DATA FOR THIS EXERCISE START

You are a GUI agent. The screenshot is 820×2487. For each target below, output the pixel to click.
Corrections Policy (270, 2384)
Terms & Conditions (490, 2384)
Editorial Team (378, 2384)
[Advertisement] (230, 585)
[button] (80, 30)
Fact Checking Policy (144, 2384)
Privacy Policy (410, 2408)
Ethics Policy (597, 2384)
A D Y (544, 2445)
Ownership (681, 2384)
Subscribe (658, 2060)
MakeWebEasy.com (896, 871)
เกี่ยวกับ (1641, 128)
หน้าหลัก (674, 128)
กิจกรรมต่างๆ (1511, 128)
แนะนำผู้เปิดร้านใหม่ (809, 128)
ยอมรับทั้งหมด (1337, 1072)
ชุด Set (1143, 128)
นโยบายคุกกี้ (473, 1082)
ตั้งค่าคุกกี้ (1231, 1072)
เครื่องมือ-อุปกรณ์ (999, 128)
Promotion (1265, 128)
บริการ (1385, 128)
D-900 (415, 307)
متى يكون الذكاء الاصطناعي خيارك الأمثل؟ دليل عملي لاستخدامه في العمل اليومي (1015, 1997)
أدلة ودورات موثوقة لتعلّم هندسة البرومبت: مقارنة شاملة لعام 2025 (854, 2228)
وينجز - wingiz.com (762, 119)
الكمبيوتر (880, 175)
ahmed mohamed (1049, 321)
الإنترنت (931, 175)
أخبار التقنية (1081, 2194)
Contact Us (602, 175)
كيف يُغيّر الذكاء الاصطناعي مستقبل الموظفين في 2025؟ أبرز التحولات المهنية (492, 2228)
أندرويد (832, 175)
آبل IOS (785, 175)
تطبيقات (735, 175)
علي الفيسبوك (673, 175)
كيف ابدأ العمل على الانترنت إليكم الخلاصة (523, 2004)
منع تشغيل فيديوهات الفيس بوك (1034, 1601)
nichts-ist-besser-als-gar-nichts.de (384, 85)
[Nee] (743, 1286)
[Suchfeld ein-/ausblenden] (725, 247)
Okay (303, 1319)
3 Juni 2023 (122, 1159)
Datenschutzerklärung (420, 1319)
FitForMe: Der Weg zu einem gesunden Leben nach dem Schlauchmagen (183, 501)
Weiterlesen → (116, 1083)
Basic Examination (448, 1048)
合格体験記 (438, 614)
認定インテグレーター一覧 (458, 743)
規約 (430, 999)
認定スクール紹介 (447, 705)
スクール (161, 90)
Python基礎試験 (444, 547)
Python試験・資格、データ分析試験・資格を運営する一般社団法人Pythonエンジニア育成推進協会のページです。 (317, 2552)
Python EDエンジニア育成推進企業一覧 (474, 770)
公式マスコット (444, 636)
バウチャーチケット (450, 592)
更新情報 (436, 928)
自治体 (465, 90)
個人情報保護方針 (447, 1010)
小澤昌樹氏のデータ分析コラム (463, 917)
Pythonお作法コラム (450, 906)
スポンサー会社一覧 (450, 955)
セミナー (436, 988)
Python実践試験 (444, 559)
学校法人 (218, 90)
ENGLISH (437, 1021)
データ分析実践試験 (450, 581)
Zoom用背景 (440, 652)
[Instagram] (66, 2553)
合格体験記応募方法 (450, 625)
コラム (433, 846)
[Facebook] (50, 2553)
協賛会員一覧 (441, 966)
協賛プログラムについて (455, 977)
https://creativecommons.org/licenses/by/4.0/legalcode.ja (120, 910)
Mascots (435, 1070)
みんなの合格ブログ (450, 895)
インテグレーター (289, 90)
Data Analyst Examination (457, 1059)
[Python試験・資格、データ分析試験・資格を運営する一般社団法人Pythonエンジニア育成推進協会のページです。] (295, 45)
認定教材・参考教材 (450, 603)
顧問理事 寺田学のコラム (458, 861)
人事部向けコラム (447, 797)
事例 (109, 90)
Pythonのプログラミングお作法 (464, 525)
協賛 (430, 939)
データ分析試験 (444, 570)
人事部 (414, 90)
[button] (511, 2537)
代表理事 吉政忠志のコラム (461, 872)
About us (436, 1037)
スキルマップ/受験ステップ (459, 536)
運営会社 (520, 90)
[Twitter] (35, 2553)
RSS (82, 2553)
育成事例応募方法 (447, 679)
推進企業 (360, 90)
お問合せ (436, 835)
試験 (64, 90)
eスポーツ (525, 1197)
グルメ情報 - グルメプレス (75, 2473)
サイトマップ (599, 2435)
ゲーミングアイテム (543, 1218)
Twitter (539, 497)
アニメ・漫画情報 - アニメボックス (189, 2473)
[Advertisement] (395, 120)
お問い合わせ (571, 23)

DATA FOR THIS EXERCISE END

- _PROMPT_: Only certain lines are wanted. Please return exactly those from the top of the data through the line with "متى يكون الذكاء".

- _RESULT FOR THIS EXERCISE_:
You are a GUI agent. The screenshot is 820×2487. For each target below, output the pixel to click.
Corrections Policy (270, 2384)
Terms & Conditions (490, 2384)
Editorial Team (378, 2384)
[Advertisement] (230, 585)
[button] (80, 30)
Fact Checking Policy (144, 2384)
Privacy Policy (410, 2408)
Ethics Policy (597, 2384)
A D Y (544, 2445)
Ownership (681, 2384)
Subscribe (658, 2060)
MakeWebEasy.com (896, 871)
เกี่ยวกับ (1641, 128)
หน้าหลัก (674, 128)
กิจกรรมต่างๆ (1511, 128)
แนะนำผู้เปิดร้านใหม่ (809, 128)
ยอมรับทั้งหมด (1337, 1072)
ชุด Set (1143, 128)
นโยบายคุกกี้ (473, 1082)
ตั้งค่าคุกกี้ (1231, 1072)
เครื่องมือ-อุปกรณ์ (999, 128)
Promotion (1265, 128)
บริการ (1385, 128)
D-900 (415, 307)
متى يكون الذكاء الاصطناعي خيارك الأمثل؟ دليل عملي لاستخدامه في العمل اليومي (1015, 1997)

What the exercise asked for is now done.